> Problem to work on:
Every line from the one holding "Open the colcade.js full URL" through the final line of the entries is to be reproduced exactly, and no other line.

> Dataset records:
━━━━━━━━

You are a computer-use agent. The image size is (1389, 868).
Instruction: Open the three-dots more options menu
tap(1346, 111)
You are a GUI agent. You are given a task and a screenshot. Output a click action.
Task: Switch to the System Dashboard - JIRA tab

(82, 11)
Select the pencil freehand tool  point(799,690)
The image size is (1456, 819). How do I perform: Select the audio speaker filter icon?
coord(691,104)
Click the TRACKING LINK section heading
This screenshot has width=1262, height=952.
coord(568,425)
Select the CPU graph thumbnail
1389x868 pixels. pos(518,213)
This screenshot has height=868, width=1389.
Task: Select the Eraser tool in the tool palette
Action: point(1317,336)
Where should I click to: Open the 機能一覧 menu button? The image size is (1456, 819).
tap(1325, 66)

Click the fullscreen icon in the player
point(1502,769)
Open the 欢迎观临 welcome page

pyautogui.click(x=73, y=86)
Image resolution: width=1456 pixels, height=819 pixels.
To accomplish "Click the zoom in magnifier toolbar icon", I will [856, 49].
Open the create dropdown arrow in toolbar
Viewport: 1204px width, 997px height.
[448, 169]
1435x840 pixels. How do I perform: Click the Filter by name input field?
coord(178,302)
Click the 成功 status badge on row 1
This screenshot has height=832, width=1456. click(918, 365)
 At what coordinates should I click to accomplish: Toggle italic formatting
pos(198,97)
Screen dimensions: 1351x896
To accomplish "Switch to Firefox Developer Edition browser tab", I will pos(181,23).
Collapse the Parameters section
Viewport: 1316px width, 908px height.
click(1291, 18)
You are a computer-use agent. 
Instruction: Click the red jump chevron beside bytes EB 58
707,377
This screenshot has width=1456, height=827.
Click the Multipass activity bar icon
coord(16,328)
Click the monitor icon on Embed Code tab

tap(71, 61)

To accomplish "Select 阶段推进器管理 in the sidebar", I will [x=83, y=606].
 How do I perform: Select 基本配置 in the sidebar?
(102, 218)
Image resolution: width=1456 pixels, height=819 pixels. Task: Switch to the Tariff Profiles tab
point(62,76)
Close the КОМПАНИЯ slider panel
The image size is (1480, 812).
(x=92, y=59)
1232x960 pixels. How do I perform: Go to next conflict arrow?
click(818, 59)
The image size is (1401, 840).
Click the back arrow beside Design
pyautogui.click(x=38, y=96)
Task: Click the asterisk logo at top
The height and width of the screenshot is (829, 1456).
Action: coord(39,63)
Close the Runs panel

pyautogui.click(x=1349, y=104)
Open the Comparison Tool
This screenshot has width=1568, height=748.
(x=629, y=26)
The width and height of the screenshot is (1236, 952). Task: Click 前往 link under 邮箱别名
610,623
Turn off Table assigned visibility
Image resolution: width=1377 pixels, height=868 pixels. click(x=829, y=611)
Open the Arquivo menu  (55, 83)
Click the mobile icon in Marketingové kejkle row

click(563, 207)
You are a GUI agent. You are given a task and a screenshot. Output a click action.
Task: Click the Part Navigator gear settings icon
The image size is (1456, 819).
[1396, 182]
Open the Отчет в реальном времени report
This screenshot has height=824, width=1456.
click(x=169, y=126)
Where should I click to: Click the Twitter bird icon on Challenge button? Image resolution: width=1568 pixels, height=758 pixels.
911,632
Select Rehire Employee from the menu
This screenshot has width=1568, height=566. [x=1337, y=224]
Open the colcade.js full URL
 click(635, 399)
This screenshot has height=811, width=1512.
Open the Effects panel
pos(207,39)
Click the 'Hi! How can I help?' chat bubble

━━━━━━━━

> The completed task:
Open the colcade.js full URL
 click(635, 399)
This screenshot has height=811, width=1512.
Open the Effects panel
pos(207,39)
Click the 'Hi! How can I help?' chat bubble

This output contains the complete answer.